Emerging market funds now offer "the best bargains anywhere in the world", he says confidently. "In five to 10 years time, people will look back and say `boy, when those bargains were there, why didn't we do something about it?'."

A year ago, Prof Malkiel was putting the finishing touches to a new book, Global Bargain Hunting, written with a colleague at New York University, which made the case for buying shares in emerging markets even then. That, of course, was before the dramas of the past year which have sent most markets in Asia crashing and precipitated Alan Greenspan into what looks like mildly desperate measures to prevent the world succumbing to "the worst financial crisis since the War".

Prof Malkiel makes no bones about the fact that the current crisis has badly damaged investors' confidence in the emerging market concept. But his view is that the recent turbulence is merely a demonstration of the fact that the risks in emerging markets are - and always have been - high. These risks are the flip side of the equally high potential rewards to be earned from investing in what have been some of the fastest growing and vigorous economies in the world. "This road to riches," he writes in his book, "is not for the fainthearted."

The basic arguments for emerging markets have always been that they enjoy higher growth rates and lower market valuations than our own markets. But a crucial third element in the case has always been that they tend not to move up and down in line with the big markets in the USA and Europe. As a result, they offer powerful diversification benefits to anyone with a high degree of stock market exposure.

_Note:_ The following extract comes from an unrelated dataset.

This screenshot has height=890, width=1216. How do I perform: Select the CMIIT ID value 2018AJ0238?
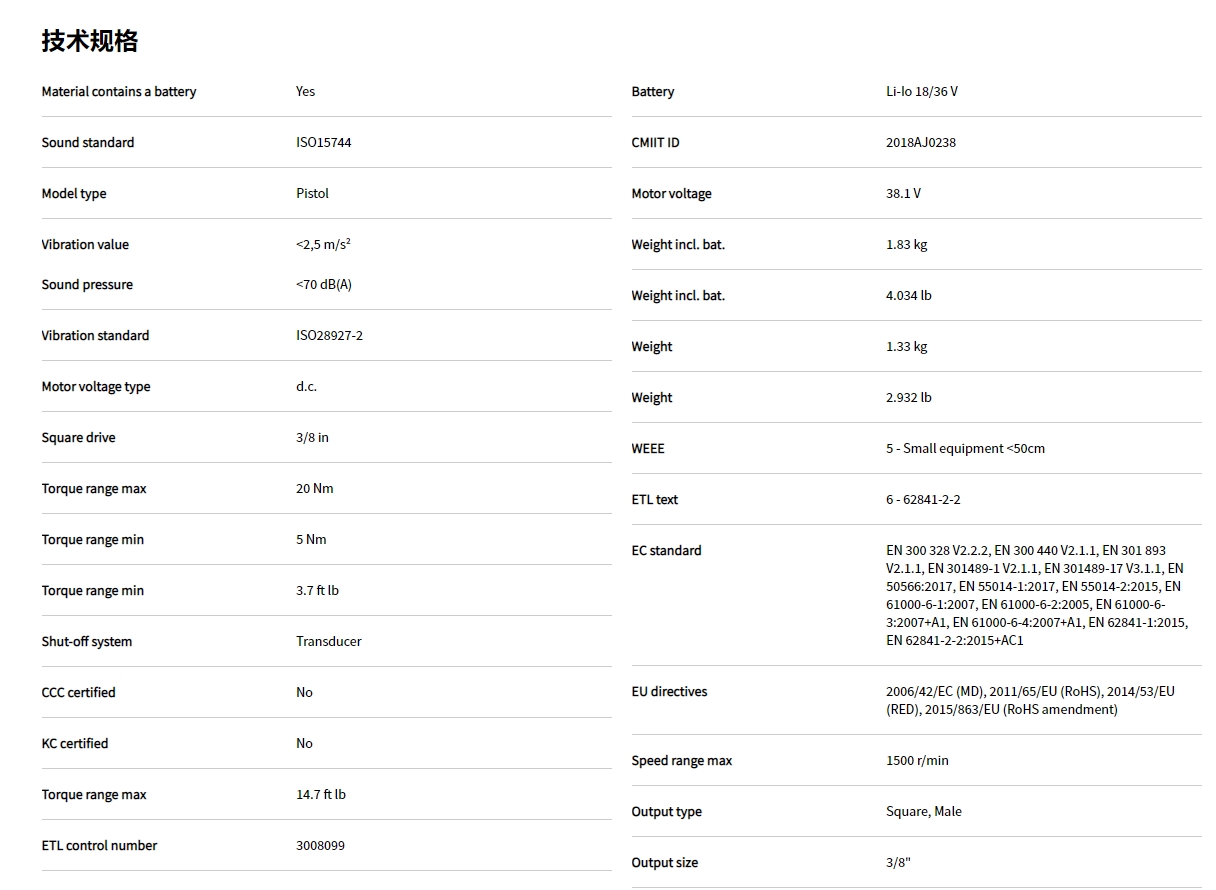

Even this hardened optimist, it is true, does harbour some doubts about the case for emerging markets. Malaysia's decision to reimpose capital controls is "a worrying development" which, if echoed elsewhere, could undermine the attractions of emerging markets for investors. His book chronicles in detail the threat posed by the lack of enforceable legal constraints on managements and governments in many emerging market countries.

The bottom line, however, says Prof Malkiel, is that the best response investors can make to the current turbulence in financial markets is to increase rather than reduce their diversification across different types of asset. Emerging markets have an important part to play in that equation.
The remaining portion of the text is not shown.